On 3/30/2015 5:21 PM, Linhaifeng wrote:
>
> On 2015/3/24 18:06, Xie, Huawei wrote:
>> On 3/24/2015 3:44 PM, Linhaifeng wrote:
>>> On 2015/3/24 9:53, Xie, Huawei wrote:
>>>> On 3/24/2015 9:00 AM, Linhaifeng wrote:
>>>>> On 2015/3/23 20:54, Xie, Huawei wrote:
>>>>>>> -----Original Message-----
>>>>>>> From: Linhaifeng [mailto:haifeng.lin at huawei.com]
>>>>>>> Sent: Monday, March 23, 2015 8:24 PM
>>>>>>> To: dev at dpdk.org
>>>>>>> Cc: Ouyang, Changchun; Xie, Huawei
>>>>>>> Subject: Re: [dpdk-dev] [PATCH] cast used->idx to volatile
>>>>>>>
>>>>>>>
>>>>>>>
>>>>>>> On 2015/3/21 16:07, linhaifeng wrote:
>>>>>>>> From: Linhaifeng <haifeng.lin at huawei.com>
>>>>>>>>
>>>>>>>> Same as rte_vhost_enqueue_burst we should cast used->idx
>>>>>>>> to volatile before notify guest.
>>>>>>>>
>>>>>>>> Signed-off-by: Linhaifeng <haifeng.lin at huawei.com>
>>>>>>>> ---
>>>>>>>>  lib/librte_vhost/vhost_rxtx.c | 2 +-
>>>>>>>>  1 file changed, 1 insertion(+), 1 deletion(-)
>>>>>>>>
>>>>>>>> diff --git a/lib/librte_vhost/vhost_rxtx.c b/lib/librte_vhost/vhost_rxtx.c
>>>>>>>> index 535c7a1..8d674d1 100644
>>>>>>>> --- a/lib/librte_vhost/vhost_rxtx.c
>>>>>>>> +++ b/lib/librte_vhost/vhost_rxtx.c
>>>>>>>> @@ -722,7 +722,7 @@ rte_vhost_dequeue_burst(struct virtio_net *dev,
>>>>>>> uint16_t queue_id,
>>>>>>>>  	}
>>>>>>>>
>>>>>>>>  	rte_compiler_barrier();
>>>>>>>> -	vq->used->idx += entry_success;
>>>>>>>> +	*(volatile uint16_t *)&vq->used->idx += entry_success;
>>>>>> Haifeng:
>>>>>> We have compiler barrier before and an external function call behind, so we don't need volatile  here.
>>>>>> Do you meet issue?
>>>>>>
>>>>> Tx_q is sometimes stopped when we use virtio_net.

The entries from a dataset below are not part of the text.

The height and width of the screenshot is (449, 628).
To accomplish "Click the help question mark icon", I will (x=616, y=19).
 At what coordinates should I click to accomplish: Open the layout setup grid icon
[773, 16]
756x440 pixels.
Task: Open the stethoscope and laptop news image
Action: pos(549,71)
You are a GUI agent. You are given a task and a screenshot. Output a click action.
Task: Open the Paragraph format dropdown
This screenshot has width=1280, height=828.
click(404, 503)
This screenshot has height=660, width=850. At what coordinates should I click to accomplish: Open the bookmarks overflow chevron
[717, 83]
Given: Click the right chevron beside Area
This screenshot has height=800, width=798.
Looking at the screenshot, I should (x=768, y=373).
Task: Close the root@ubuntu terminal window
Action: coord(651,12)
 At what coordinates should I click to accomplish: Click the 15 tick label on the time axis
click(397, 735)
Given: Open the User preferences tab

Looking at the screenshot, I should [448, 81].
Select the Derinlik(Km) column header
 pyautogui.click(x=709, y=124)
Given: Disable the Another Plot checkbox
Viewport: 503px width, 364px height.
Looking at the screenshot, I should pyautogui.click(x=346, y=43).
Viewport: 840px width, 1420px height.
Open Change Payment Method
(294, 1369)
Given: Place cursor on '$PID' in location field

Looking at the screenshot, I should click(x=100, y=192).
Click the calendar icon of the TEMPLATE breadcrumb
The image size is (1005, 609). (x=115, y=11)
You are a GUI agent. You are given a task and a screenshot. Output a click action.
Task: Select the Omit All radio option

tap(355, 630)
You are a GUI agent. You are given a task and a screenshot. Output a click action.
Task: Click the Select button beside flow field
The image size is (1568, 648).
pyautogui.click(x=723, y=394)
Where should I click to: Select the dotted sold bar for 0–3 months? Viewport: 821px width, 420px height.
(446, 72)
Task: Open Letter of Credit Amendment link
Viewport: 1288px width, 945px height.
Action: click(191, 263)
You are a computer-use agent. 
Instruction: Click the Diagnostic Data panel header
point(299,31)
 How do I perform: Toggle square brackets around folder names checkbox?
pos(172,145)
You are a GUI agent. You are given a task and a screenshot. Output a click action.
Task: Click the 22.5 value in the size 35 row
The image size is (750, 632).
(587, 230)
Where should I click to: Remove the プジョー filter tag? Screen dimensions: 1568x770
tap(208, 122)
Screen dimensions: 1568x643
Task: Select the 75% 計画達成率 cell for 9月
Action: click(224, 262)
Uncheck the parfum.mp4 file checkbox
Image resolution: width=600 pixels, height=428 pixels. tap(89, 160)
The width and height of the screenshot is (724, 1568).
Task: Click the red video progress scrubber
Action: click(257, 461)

Because vhost thought there are no buffers in tx_q and virtio_net
>>>>> though vhost haven't handle all packets so we have to restart VM to restore work.
>>>>>
>>>>> The status in VM is:
>>>>> Mar 18 17:11:10 linux-b2ij kernel: [46337.246687] net eth7: virtnet_poll
>>>>> Mar 18 17:11:10 linux-b2ij kernel: [46337.246690] net eth7: receive_buf
>>>>> Mar 18 17:11:10 linux-b2ij kernel: [46337.246693] net eth7: vi->num=239
>>>>> Mar 18 17:11:10 linux-b2ij kernel: [46337.246695] net eth7: svq:avail->idx=52939 used->idx=52939 num_free=18 num_added=0 svq->last_used_idx=52820
>>>>> Mar 18 17:11:10 linux-b2ij kernel: [46337.246699] net eth7: rvq:avail->idx=36215 used->idx=35977 num_free=18 num_added=0 rvq->last_used_idx=35977
>>>>> Mar 18 17:11:11 linux-b2ij kernel: [46337.901038] net eth7: dev_queue_xmit, qdisc->flags=4, qdisc->state deactiveed=0
>>>>> Mar 18 17:11:12 linux-b2ij kernel: [46337.901042] net eth7: dev_queue_xmit, txq->state=1, stopped=1
>>>>>
>>>>> Why compiler barrier not take effect in our case? Is compiler barrier depended on -O3 option? We use -O2 option.
>>>> compiler barrier always works regardless of the optimization option.
>>>> I don't get your story, but the key thing is, do you check the asm code?
>>>> If called from outside as an API, how is it possible it is optimized?
>>>> there is only one update to used->idx in that function.
>>> Do you mean rte_vhost_enqueue_burst also not need cast used->idx to volatile ? Why not remove it?
>> I checked the code. Seems we can remove. That is another issue.
>> For your issue, you meet problem, and submit this this patch, but i am a
>> bit confused it is the root cause. Do you check the asm code that
>> volatile is optimized?
>>
> I had wrote a demo try to find out the different between rte_compiler_barrier and volatile.
> It seems no any effect on rte_compiler_barrier().

Haifeng:

I think it doesn't make too much sense to use volatile for local variables.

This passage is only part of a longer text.